Mean-Reversion (ETFs)

Section: 4.4 | Asset Class: ETFs | Type: Mean-Reversion

Overview

This strategy applies mean-reversion to ETFs using the Internal Bar Strength (IBS) indicator, derived from the previous day's close, high, and low prices. ETFs with a close near their daily high (high IBS) are considered "rich" and likely to revert downward; ETFs with a close near their daily low (low IBS) are "cheap" and likely to revert upward.

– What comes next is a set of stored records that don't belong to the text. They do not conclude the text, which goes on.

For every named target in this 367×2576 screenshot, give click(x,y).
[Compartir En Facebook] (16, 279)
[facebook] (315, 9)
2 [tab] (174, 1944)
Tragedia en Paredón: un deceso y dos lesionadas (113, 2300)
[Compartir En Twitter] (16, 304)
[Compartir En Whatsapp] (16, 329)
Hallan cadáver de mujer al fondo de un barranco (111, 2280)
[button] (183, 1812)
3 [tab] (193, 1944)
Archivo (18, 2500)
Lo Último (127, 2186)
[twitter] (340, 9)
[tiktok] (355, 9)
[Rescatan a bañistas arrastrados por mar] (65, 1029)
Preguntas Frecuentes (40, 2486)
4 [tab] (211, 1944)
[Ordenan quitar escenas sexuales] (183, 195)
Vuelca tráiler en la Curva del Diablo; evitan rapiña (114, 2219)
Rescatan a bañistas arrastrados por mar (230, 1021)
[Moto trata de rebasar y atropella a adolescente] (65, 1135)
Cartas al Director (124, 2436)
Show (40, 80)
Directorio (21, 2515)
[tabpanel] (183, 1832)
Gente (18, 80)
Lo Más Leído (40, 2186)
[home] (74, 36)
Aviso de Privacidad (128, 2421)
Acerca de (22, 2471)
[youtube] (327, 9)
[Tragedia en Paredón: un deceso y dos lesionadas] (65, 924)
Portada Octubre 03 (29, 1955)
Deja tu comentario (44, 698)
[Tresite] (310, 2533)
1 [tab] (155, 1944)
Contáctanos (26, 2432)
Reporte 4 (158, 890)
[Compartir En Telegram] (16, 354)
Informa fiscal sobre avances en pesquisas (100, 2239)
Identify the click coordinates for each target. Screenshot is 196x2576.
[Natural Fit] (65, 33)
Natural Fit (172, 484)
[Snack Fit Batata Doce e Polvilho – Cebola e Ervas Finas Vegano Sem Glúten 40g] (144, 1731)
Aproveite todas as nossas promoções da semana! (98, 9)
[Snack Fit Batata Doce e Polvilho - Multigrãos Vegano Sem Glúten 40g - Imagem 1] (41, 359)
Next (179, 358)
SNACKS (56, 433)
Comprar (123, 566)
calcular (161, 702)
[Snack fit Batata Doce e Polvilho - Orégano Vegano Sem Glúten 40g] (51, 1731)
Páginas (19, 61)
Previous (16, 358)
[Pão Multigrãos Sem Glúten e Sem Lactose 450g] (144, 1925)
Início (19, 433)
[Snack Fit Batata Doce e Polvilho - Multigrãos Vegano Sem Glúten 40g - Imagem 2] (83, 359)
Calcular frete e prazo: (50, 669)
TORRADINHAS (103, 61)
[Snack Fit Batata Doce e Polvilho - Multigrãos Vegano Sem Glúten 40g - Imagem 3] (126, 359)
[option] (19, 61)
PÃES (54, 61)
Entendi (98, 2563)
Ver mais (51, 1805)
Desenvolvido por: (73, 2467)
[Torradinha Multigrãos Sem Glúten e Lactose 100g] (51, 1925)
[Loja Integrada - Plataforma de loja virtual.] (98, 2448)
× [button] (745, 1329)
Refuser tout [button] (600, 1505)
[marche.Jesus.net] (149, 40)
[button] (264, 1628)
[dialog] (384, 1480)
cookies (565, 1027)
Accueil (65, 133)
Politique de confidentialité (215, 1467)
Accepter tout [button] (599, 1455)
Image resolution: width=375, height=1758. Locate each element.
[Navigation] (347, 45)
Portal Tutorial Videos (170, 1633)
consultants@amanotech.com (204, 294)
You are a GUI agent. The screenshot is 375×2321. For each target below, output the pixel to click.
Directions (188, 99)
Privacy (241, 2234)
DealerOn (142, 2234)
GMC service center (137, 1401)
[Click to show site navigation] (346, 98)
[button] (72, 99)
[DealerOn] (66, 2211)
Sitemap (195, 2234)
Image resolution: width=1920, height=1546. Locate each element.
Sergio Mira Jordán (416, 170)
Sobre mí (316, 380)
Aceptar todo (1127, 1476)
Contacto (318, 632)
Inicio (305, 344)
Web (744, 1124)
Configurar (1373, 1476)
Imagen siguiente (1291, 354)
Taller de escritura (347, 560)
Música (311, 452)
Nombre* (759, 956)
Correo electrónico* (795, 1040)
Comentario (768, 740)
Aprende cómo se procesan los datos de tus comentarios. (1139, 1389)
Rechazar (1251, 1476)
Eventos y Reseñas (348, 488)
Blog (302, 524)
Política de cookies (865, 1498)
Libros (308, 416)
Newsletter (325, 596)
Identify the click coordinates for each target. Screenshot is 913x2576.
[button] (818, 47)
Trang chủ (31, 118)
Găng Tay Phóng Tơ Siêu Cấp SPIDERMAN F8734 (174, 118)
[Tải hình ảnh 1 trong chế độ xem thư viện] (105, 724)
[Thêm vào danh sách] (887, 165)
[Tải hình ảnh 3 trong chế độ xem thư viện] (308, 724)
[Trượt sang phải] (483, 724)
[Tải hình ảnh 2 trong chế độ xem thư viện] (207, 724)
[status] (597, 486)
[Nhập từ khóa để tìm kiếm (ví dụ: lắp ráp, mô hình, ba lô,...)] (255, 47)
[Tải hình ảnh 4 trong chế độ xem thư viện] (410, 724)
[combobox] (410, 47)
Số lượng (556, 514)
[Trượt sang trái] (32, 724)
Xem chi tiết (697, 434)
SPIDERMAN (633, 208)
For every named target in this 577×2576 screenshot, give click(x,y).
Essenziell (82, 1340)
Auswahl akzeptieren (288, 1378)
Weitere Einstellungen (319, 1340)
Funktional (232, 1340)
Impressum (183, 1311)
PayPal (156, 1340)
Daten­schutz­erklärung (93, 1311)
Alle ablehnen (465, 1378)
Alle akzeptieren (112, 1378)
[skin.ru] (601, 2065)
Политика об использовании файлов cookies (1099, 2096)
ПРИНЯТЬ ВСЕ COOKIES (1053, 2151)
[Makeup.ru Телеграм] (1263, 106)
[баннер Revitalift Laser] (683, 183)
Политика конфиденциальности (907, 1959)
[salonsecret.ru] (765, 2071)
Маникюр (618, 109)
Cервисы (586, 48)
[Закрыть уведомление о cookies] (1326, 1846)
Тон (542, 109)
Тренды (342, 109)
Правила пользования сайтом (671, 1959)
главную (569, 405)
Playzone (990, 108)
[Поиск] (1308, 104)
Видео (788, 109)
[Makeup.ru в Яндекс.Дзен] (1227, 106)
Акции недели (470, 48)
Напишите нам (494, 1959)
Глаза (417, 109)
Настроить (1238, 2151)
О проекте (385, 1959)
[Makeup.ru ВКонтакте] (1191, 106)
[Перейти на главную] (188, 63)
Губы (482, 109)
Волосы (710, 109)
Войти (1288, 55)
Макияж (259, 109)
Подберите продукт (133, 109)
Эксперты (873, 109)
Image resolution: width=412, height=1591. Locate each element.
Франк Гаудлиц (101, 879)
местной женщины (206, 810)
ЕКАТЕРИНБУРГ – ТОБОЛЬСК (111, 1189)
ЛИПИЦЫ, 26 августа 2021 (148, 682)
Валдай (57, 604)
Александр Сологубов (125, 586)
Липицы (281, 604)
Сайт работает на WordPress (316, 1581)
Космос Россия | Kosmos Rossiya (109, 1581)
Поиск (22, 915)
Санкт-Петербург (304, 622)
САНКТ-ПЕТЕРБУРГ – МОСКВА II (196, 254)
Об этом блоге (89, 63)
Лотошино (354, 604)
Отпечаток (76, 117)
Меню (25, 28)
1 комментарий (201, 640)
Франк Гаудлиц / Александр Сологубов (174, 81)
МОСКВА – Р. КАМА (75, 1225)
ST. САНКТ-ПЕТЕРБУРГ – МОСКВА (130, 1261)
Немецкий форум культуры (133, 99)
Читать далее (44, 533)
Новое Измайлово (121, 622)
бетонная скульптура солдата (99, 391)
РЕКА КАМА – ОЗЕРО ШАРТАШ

A dollar-neutral portfolio sells high-IBS ETFs and buys low-IBS ETFs.

Construction / Signal

Internal Bar Strength (IBS):

IBS = (P_C - P_L) / (P_H - P_L)                           (370)

Where:

  • P_C = previous day's closing price
  • P_H = previous day's high price
  • P_L = previous day's low price

IBS ranges from 0 to 1:

  • IBS close to 1: price closed near the daily high → ETF is "rich"
  • IBS close to 0: price closed near the daily low → ETF is "cheap"

An equivalent symmetric measure: Y = IBS - 1/2 = (P_C - P_*) / (P_H - P_L) where P_* = (P_H + P_L) / 2; Y ranges from -1/2 to +1/2.

Portfolio construction:

  • Sort ETFs cross-sectionally by IBS.
  • Sell ETFs in the top decile (high IBS, "rich").
  • Buy ETFs in the bottom decile (low IBS, "cheap").
  • Dollar-neutral construction.

Entry / Exit Rules

  • Entry: Each day after the close, compute IBS for all ETFs, rank, and enter positions for the next day's open or close.
  • Exit: Typically hold for 1 day (short-term mean-reversion); close at next day's close.
  • Rebalance: Daily.

Key Parameters

  • IBS computation: Daily, using previous day's high, low, and close
  • Holding period: Short-term (typically 1 day)
  • Portfolio construction: Dollar-neutral long/short decile
  • Weights: Uniform for all long and all short ETFs, or volatility-weighted

Variations

  • Volatility-weighted positions: Weight positions by historical ETF volatility rather than equal-weighting
  • Stock mean-reversion methods: Mean-reversion strategies from Section 3 (cluster, weighted regression) can also be adapted to ETFs
  • IBS threshold: Instead of top/bottom decile, use a fixed IBS threshold (e.g., IBS > 0.8 = short, IBS < 0.2 = long)

Notes

  • IBS is a simple, daily-bar indicator requiring only OHLC (open-high-low-close) data.
  • Mean-reversion in ETFs can be stronger than in individual stocks because ETFs represent diversified baskets where idiosyncratic volatility is reduced, and market-maker arbitrage constrains large deviations from NAV.
  • Holding period is very short (1 day); transaction costs can be significant for daily rebalancing.
  • The strategy can be combined with other signals (e.g., sector momentum) for confirmation.
  • All stock-based mean-reversion strategies (clusters, weighted regression) can be adapted for ETF universes.